A small plane took 3 hours to fly 960 km from Ottawa to Halifax with a tail wind. On the return trip, flying into the wind, the plane took 4 hours. Find the wind speed and the speed of the plane in still air.

Answer 1

• Wind speed:
  `\rm 40\; km \cdot h^(-1)`.
• Speed of the plane in still air:
  `\rm 320\; km \cdot h^(-1)`.

Explanation:

This problem involves two unknowns:

• wind speed, and
• speed of the plane in still air.

Let the speed of the wind be
`x \rm \; km \cdot h^(-1)`, and the speed of the plane in still air be
`y\rm \; km \cdot h^(-1)`. It takes at least two equations to find the exact solutions to a system of two variables.

Information in this question gives two equations:

• It takes the plane three hours to travel
  `\rm 960\; km` from Ottawa to with a tail wind (that is: at a ground speed of
  `x + y`.)
• It takes the plane four hours to travel
  `\rm 960\; km` from Halifax back to Ottawa while flying into the wind (that is: at a ground speed of
  `-x + y`.)

Create a two-by-two system out of these two equations:

`\left\{ \begin{aligned}&3(x + y) = 960 && (1) \\ &4(-x + y) = 960 && (2) \end{aligned}\right.`.

There can be many ways to solve this system.

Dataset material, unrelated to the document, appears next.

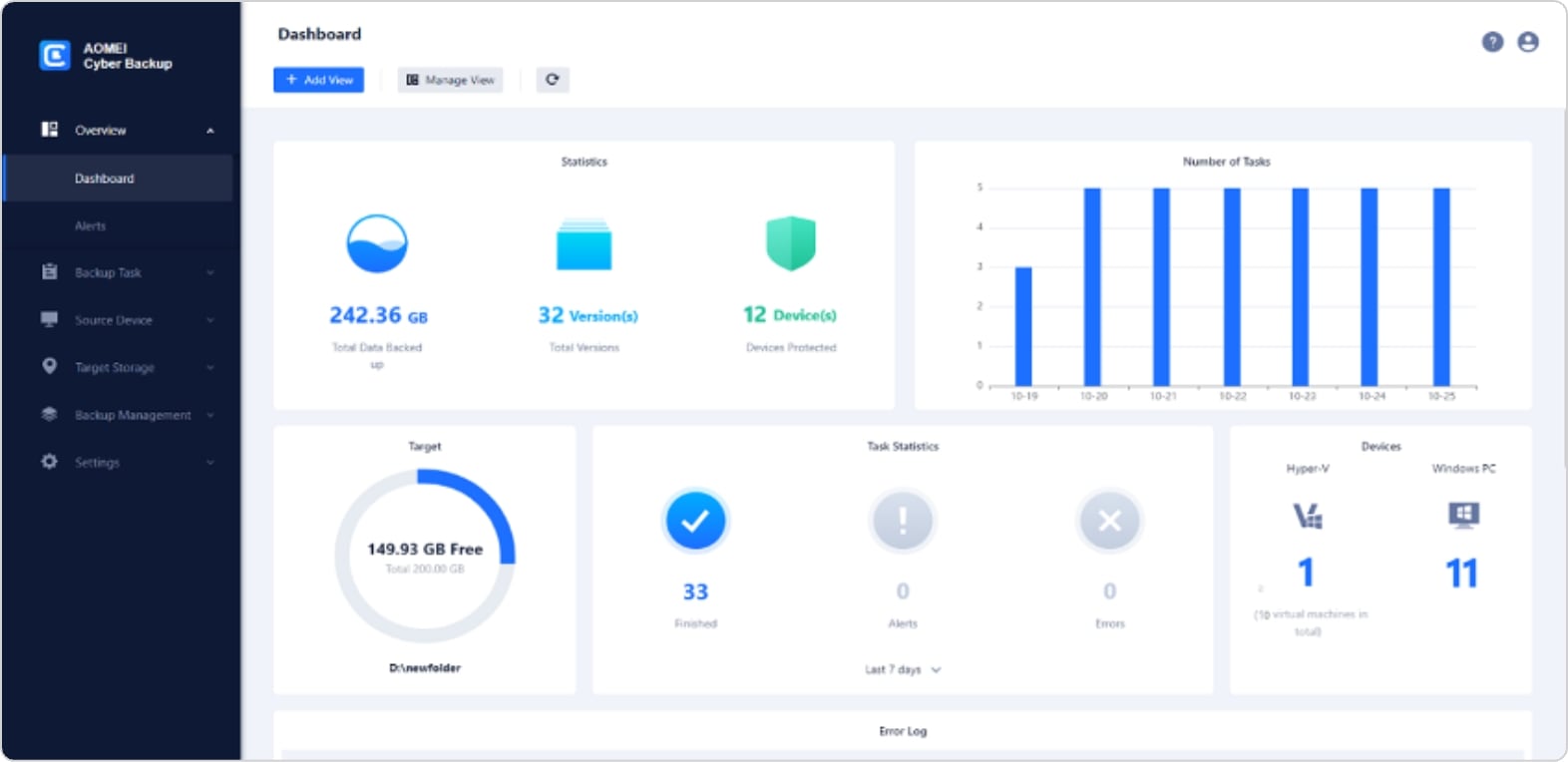1568x762 pixels.
Task: Click the gray Alerts exclamation icon
Action: tap(902, 521)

The approach below avoids multiplying large numbers as much as possible.

Note that this system is equivalent to

`\left\{ \begin{aligned}&4 * 3 (x + y) = 4*960 && 4 * (1) \\ &3* 4(-x + y) = 3* 960 && 3 * (2) \end{aligned}\right.`.

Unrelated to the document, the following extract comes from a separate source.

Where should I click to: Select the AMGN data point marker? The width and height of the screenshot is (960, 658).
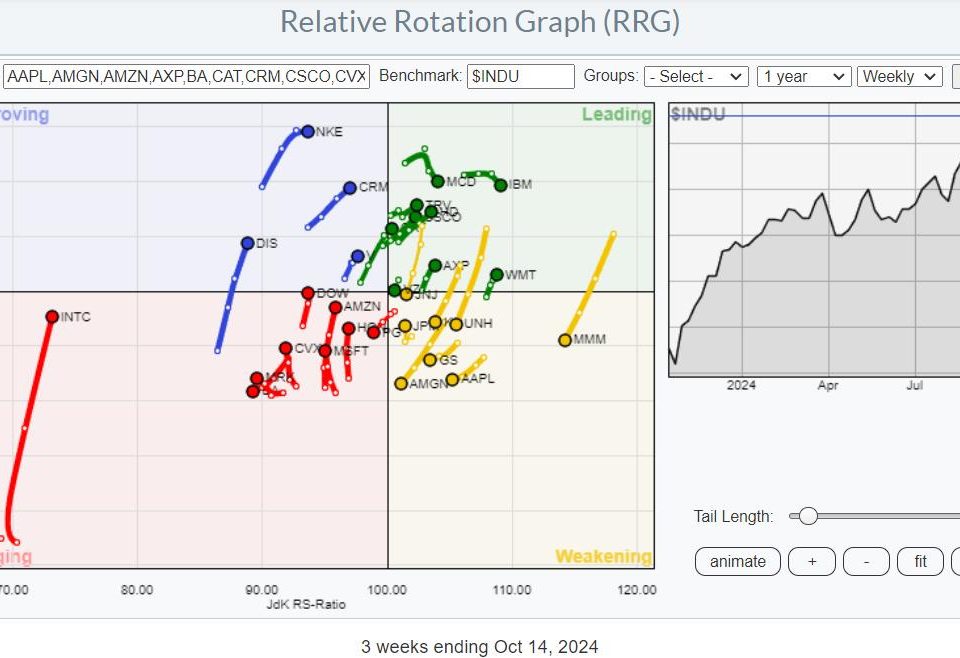click(x=401, y=384)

`\left\{ \begin{aligned}&12 x + 12y = 4*960 && 4 * (1) \\ &- 12x + 12y = 3* 960 && 3 * (2) \end{aligned}\right.`.

Either adding or subtracting the two equations will eliminate one of the variables. However, subtracting them gives only
`1 * 960` on the right-hand side. In comparison, adding them will give
`7 * 960`, which is much more complex to evaluate. Subtracting the second equation (
`3 * (2)`) from the first (
`4 * (1)`) will give the equation

`(12 - (-12) x = 1 * 960`.

`24 x = 960`.

`x = 40`.

Substitute
`x` back into either equation
`(1)` or
`(2)` of the original system. Solve for
`y` to obtain
`y = 320`.

In other words,

• Wind speed:
  `\rm 40\; km \cdot h^(-1)`.
• Speed of the plane in still air:
  `\rm 320\; km \cdot h^(-1)`.